** Provided information follows **

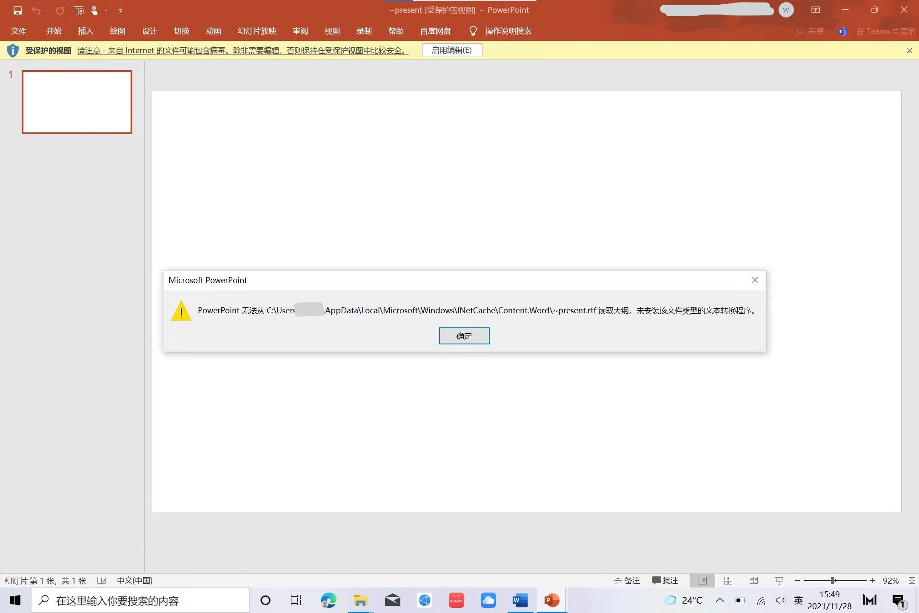The width and height of the screenshot is (919, 613).
Task: Open the 设计 ribbon tab
Action: tap(149, 31)
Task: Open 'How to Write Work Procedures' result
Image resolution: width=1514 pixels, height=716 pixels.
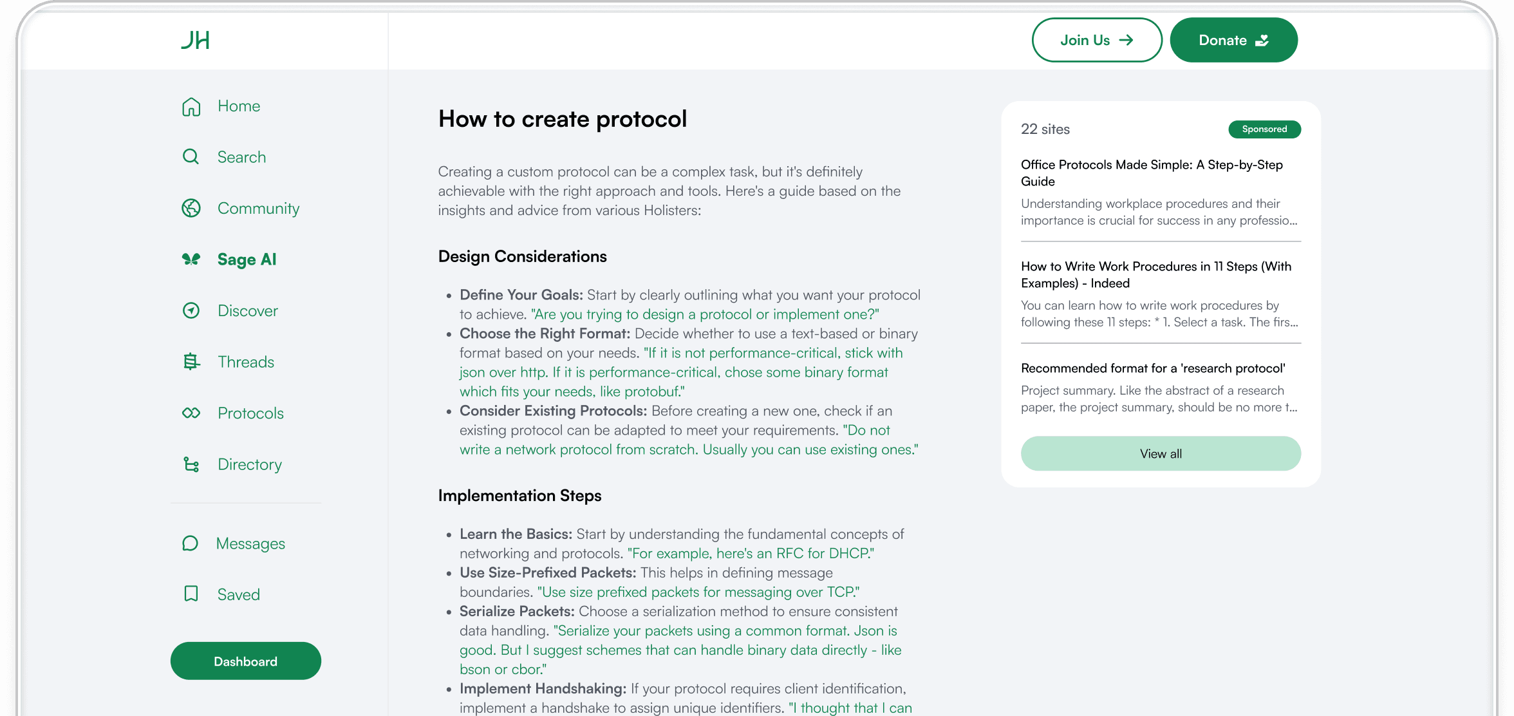Action: click(x=1155, y=274)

** End of Provided information **

### Directions for this task
Each line from the one that holds "Task: Open 'How" through the end of the entries must be returned exactly, while any pictures stay out.

### Output below
Task: Open 'How to Write Work Procedures' result
Image resolution: width=1514 pixels, height=716 pixels.
Action: click(x=1155, y=274)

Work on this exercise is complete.